NORMAN — Norman's emergency medical service, known as EMSSTAT, has a higher survival rate for cardiac arrest patients than the national average, a study shows.
A 2011 Centers for Disease Control and Prevention study shows the Norman service has a 20 percent survival rate, compared to the national average of 9.6 percent.
The figures are from a nationwide survey of health centers, said Eddie Sims, the service's director.
“EMSSTAT and the city of Norman have a history of excellent care, but the last four years have been outstanding,” Sims said. “Norman is comparable to the best places in the nation.”
One of the most accurate ways to determine an emergency service's success is to look at data for survival to hospital discharge for cardiac arrests that were witnessed by someone and treated by Norman's emergency medical service, Sims said.
That means a bystander saw a person collapse and a lifesaving device such as a defibrillator was used, he said.
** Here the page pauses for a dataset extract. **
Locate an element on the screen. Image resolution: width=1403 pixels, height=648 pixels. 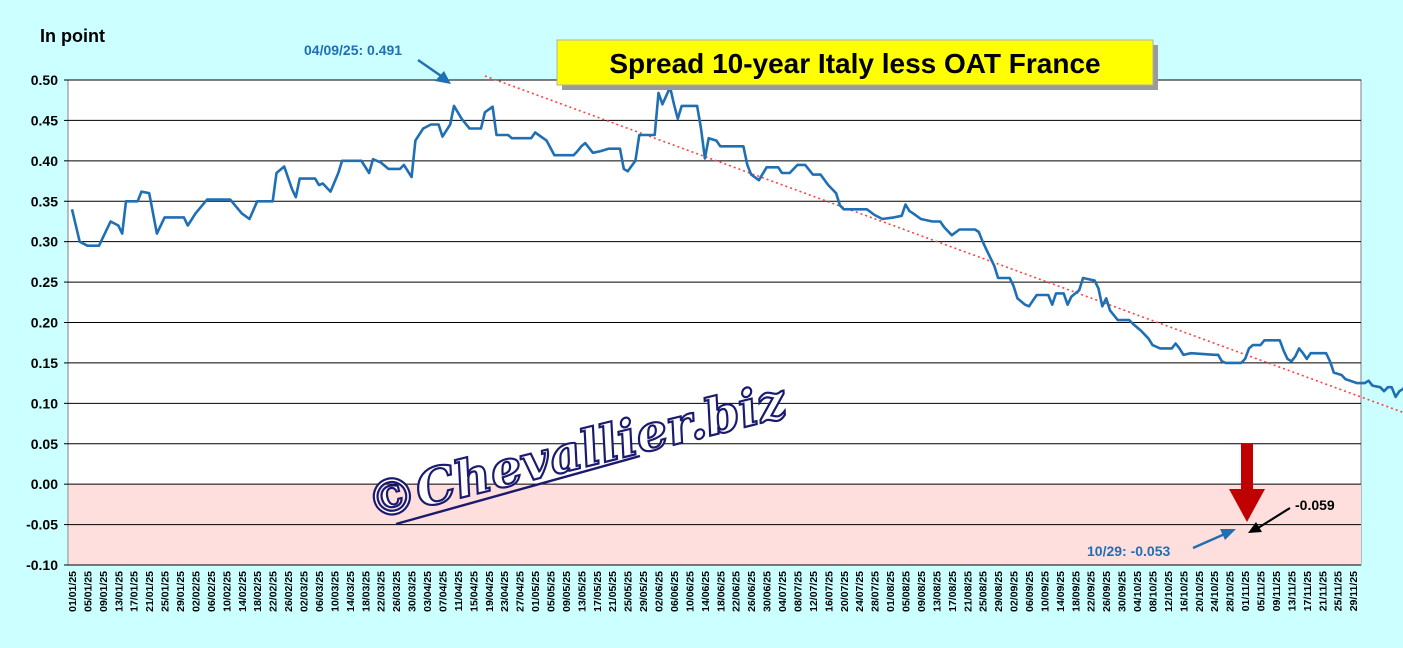
x-tick-label: 01/05/25 is located at coordinates (536, 592).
The nationwide data for this type of cardiac arrest reports a survival to hospital discharge rate of 30.1 percent, Sims said. Norman's emergency medical service reported a 61 percent survival to hospital discharge rate for cardiac arrests witnessed by someone and treated by paramedics, he said.
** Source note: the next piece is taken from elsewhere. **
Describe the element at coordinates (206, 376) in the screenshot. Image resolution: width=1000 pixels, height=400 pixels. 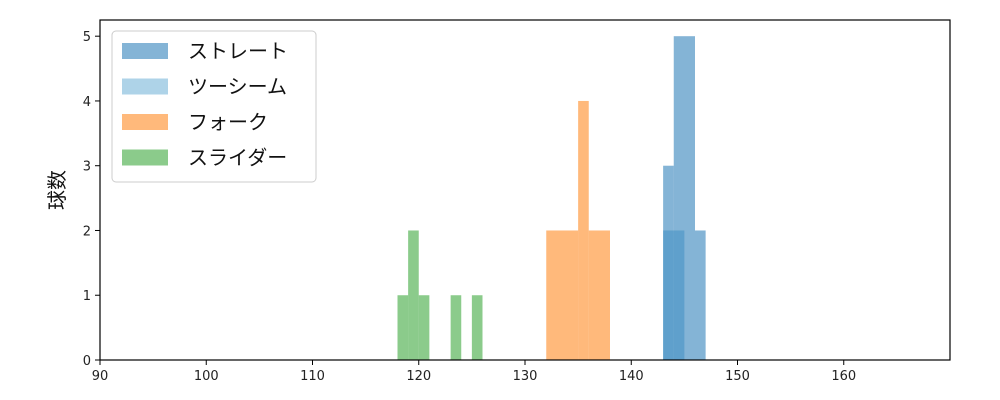
I see `x-tick-label-1: 100` at that location.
Fast and expert care at the Norman Regional hospitals also helps increase these survival rates, Sims said.
The Norman Regional Health System uses a special procedure called a “Code STEMI” to get patients the treatment they need quickly, Sims said.
Norman Regional has met the national standard time of 90 minutes for door-to-coronary intervention, which means treatment, 100 percent of the time in 2011 and to date this year, said Donna Avila, cardiovascular imaging manager.
“Time is tissue, and establishing revascularization of coronary arteries in the 90-minute window or less can be a significant component in a patient's survival rate,” Avila said.
Sims also credits the way Norman's public safety and medical professionals work together to ensure Norman's emergency medical service's success in the field.
“Norman has a very cohesive system. All public safety, from fire to police to dispatch, work together, train together and are on the same page,” Sims said.
Sims said the survival rate goes down 10 percent for every minute a person doesn't receive cardiopulmonary resuscitation.
“Time is everything for cardiac arrest patients. Fire and police get to the scene early and stop the clock and buy the patient time,” Sims said.
The key to helping someone with a cardiac episode is to call 911 when anyone is having chest pain. Taking a CPR course also is a good idea, he said.
Dispatchers are trained to give CPR instructions over the phone, too, Sims said.
“Just push hard and fast. That's the key,” he said.